Exhibition hall giving way to more privately owned public space on the Boston waterfront, including a plaza with year-round programming

Cityscape Digital for Pembroke/via Boston Globe

The nearly 120,000-square-foot Commonwealth Hall exhibition space at the Seaport World Trade Center on the Boston waterfront will disappear under a redevelopment plan for the complex.

The Boston Planning and Development Agency signed off July 11 on a plan from Pembroke, the real estate arm of trade center leaseholder Fidelity Investments, to drastically revamp the complex.

The redevelopment—which is expected to start next year and to wrap entirely in 2024—will include a 25,000-square-foot privately owned public plaza known as Harbor Plaza, with landscaping, seating, and programming year-round, according to a release from Pembroke.

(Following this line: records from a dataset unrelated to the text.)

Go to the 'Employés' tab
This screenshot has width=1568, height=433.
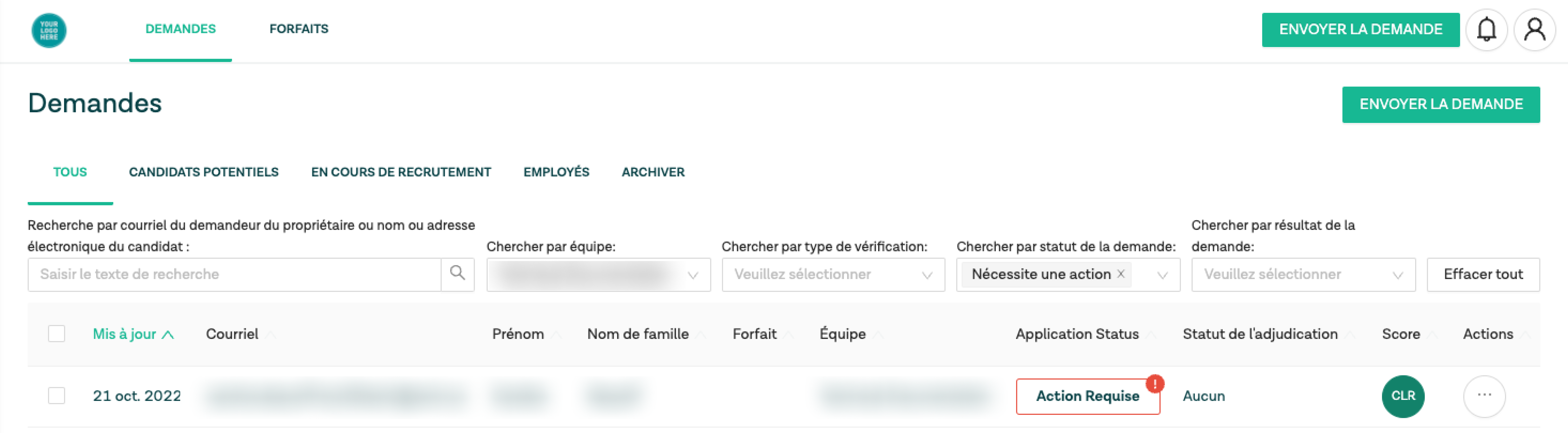[x=556, y=172]
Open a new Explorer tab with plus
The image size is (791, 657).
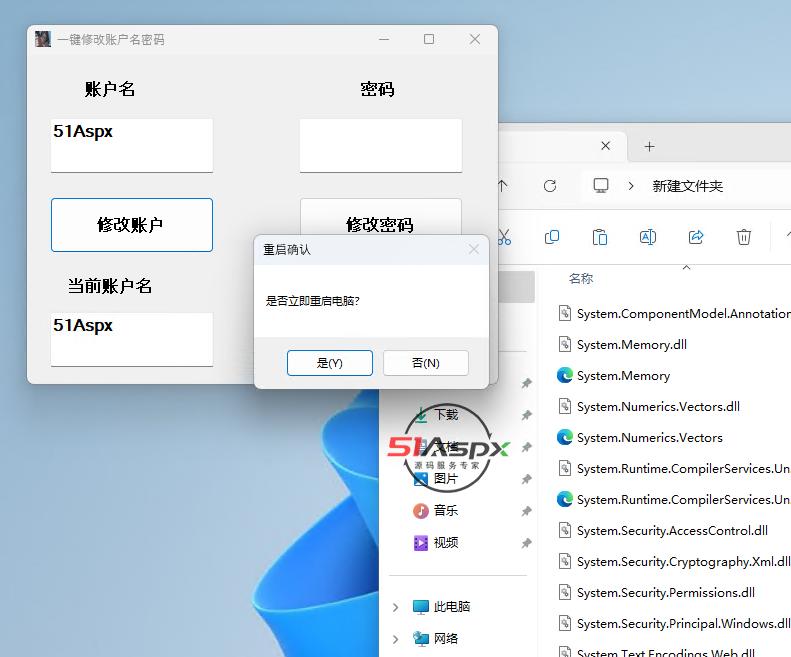(649, 146)
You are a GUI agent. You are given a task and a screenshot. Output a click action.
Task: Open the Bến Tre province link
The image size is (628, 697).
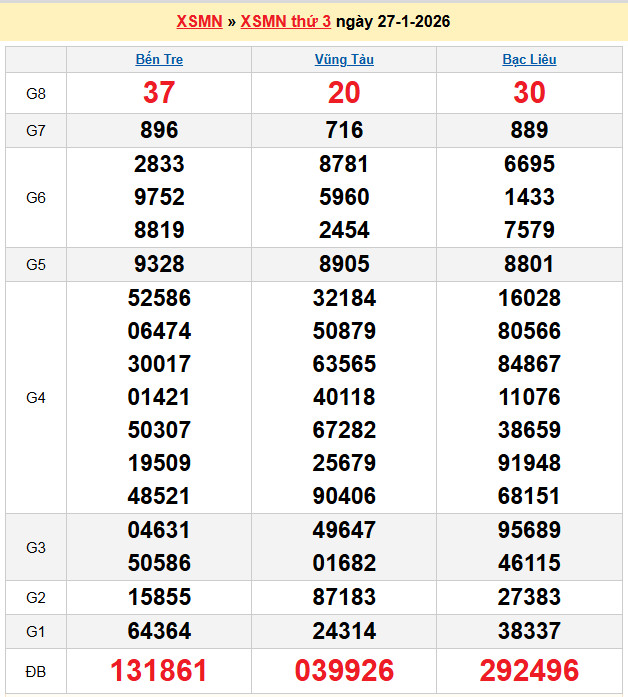coord(159,59)
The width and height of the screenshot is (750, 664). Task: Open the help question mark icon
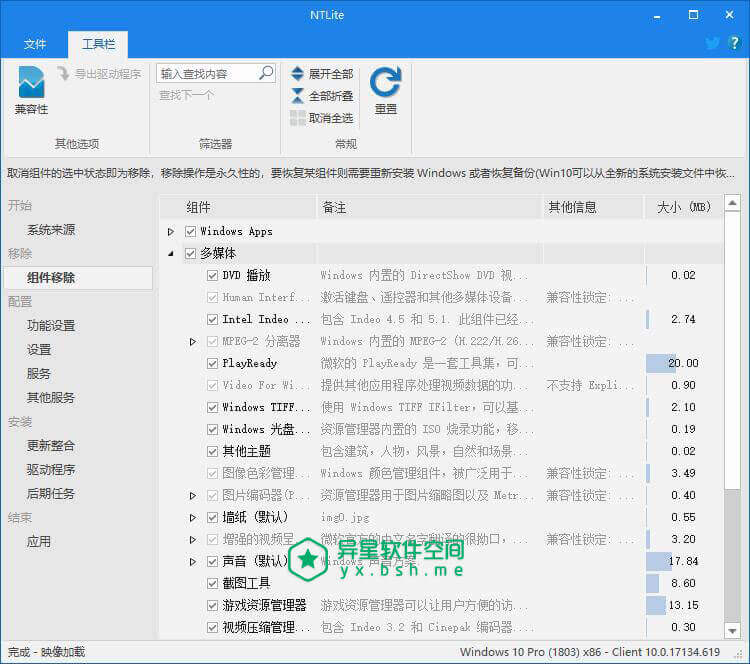(x=734, y=44)
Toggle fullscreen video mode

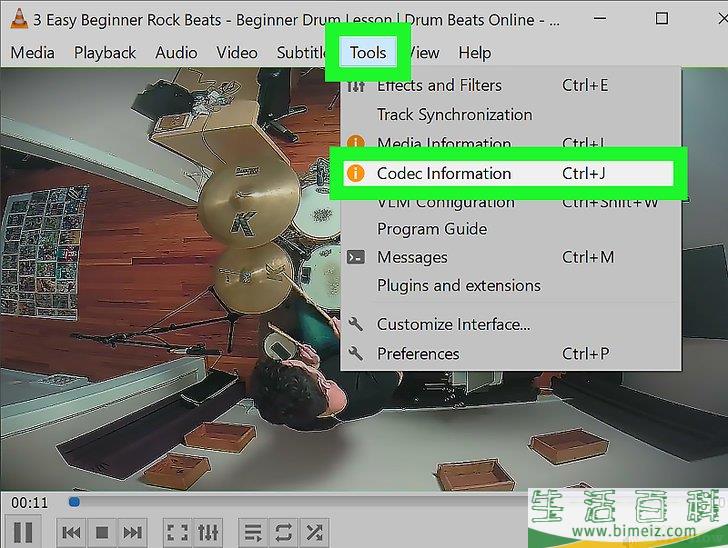[x=177, y=532]
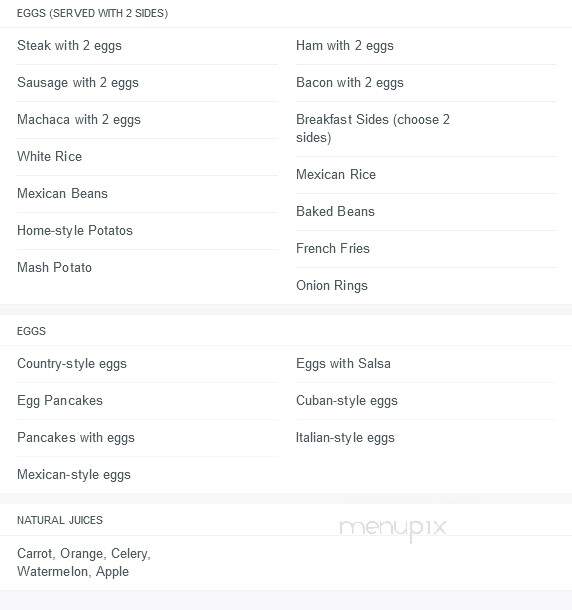Select French Fries side
The height and width of the screenshot is (610, 572).
pos(333,248)
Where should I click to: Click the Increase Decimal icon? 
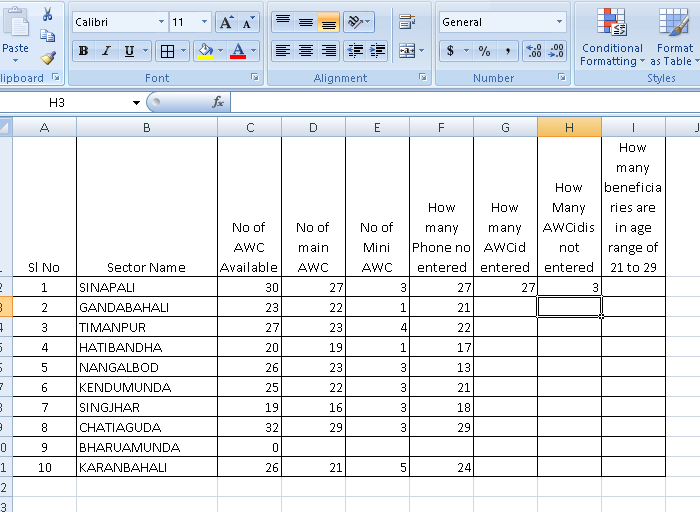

In total, the project is due to produce around 170,445 square feet of “new or enhanced outdoor public space,” Pembroke said. The developer also said the project “will not add substantial density and height,” and will preserve the trade center’s “mercantile waterfront roots.”

The redevelopment also means 45,000 square feet of retail within a new street-front colonnade in the trade center’s head house—a significant increase from the volume of retail space there now—and a new Seaport Hotel ballroom. The amount of office space at the trade center, all of it for Fidelity, is expected to total nearly 640,000 square feet.

Pembroke is planning waterfront-related transportation changes, too, including more berths, expanded ticketing and queuing areas, and new covered waiting spaces. The developer also plans to add dock space for what it calls a future water shuttle stop on Commonwealth Pier.

The revamped Seaport World Trade Center will be but the latest redesign of a prominent portion of Boston waterfront. These include the publicly accessible outdoor space at Pier 4 that opened this summer.